*SHORT EXERCISE:* Rewrite the records from the start up to and including the line that contains "[x=364, y=454]", requests included, with 66 added to every coordinate in the answers. Leave the pictures out.

*DATA LINES:*
* * *

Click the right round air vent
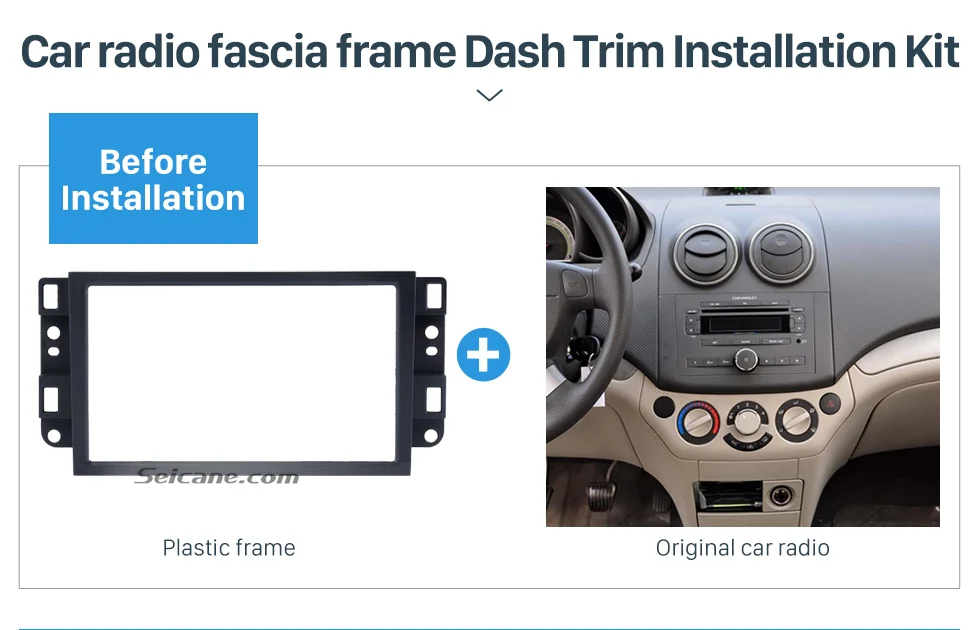pos(781,251)
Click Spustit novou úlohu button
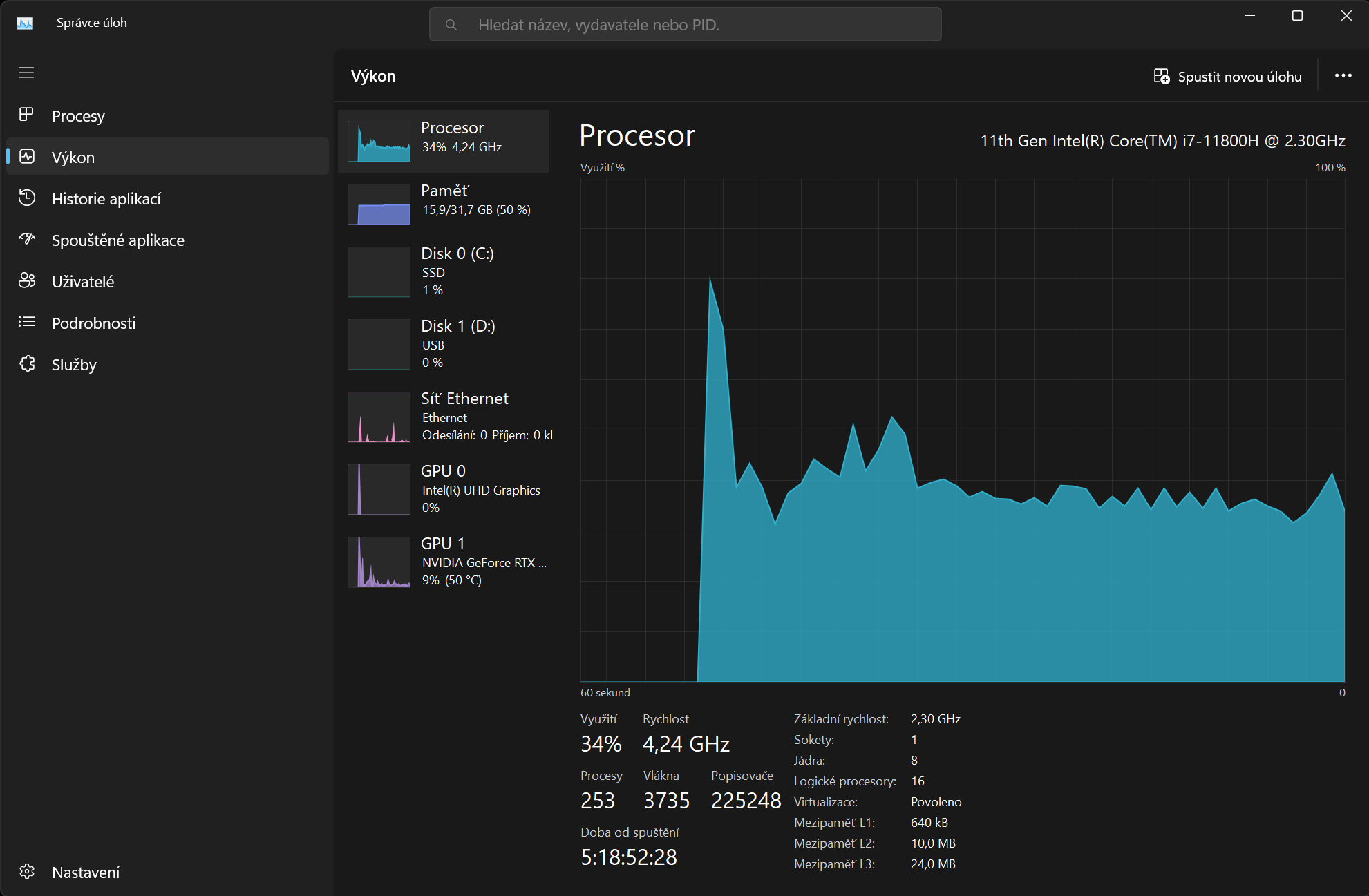 (x=1228, y=77)
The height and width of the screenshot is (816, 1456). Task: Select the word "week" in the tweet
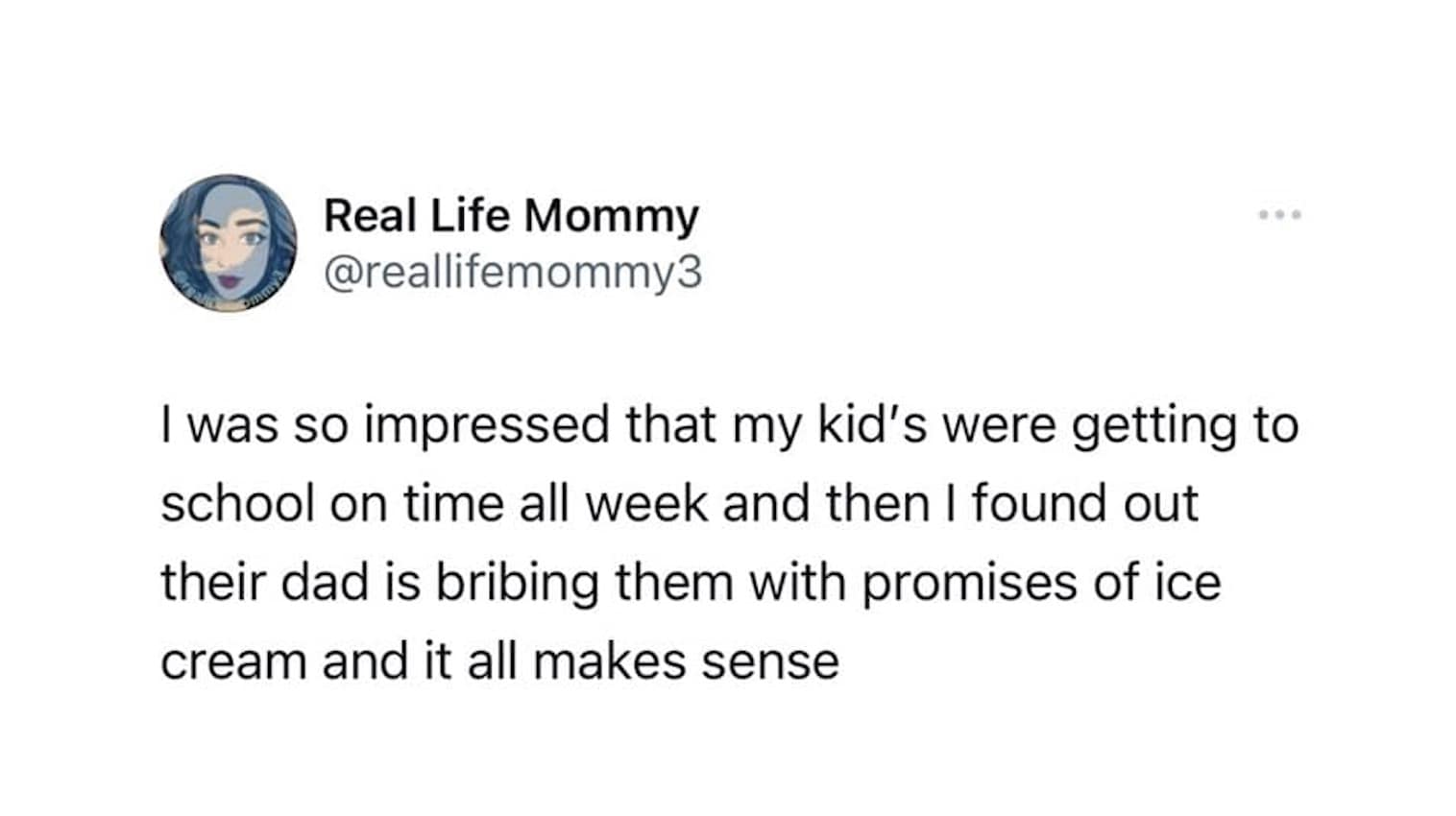[646, 504]
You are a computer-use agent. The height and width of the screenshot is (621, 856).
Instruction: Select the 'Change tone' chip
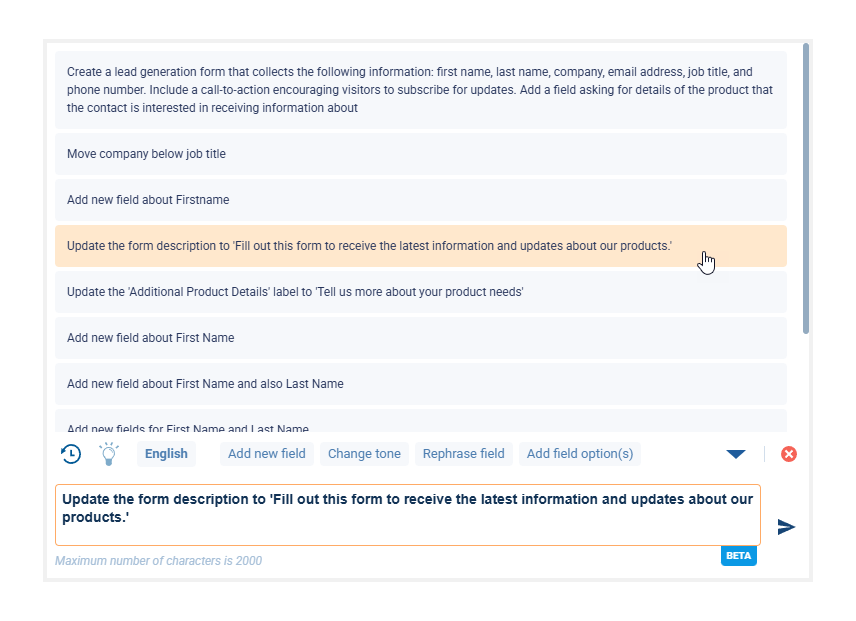[x=364, y=454]
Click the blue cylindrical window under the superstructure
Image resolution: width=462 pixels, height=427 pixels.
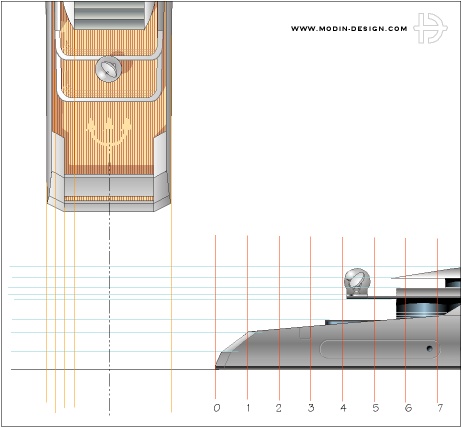click(420, 308)
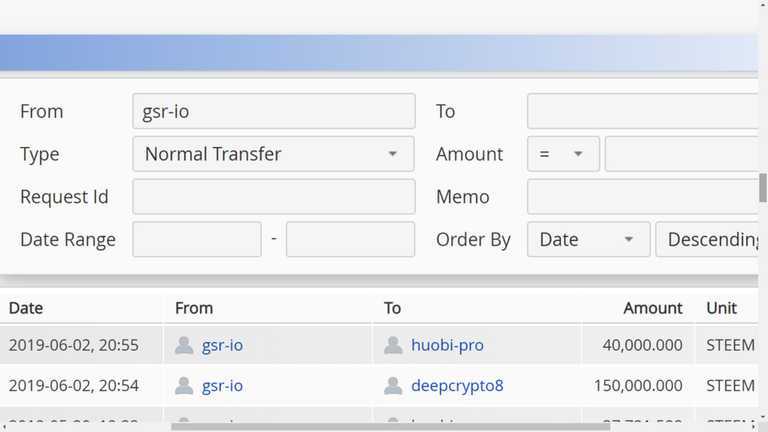Click the Date Range end field
Viewport: 768px width, 432px height.
click(x=350, y=240)
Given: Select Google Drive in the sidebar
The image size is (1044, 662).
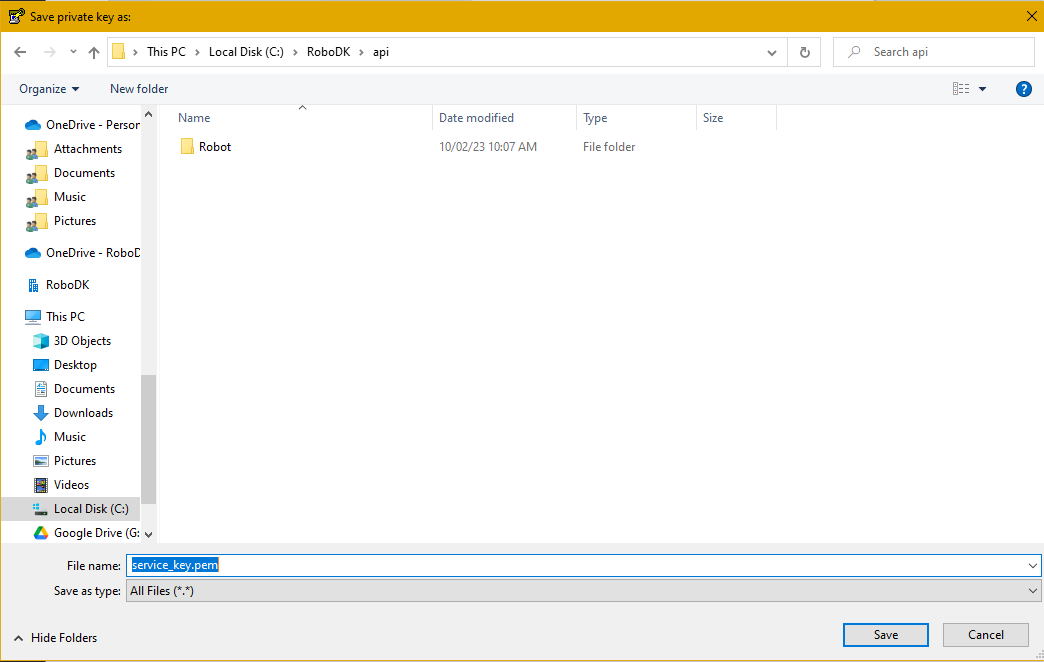Looking at the screenshot, I should click(95, 533).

* * *

*CORRECT RESPONSE:*
Click the right round air vent
pos(847,317)
Click Spustit novou úlohu button
 (x=1294, y=143)
The height and width of the screenshot is (816, 1456). Task: Select the word "week" in the tweet
[712, 570]
You are a computer-use agent. The height and width of the screenshot is (621, 856).
Instruction: Select the 'Change tone' chip
[x=430, y=520]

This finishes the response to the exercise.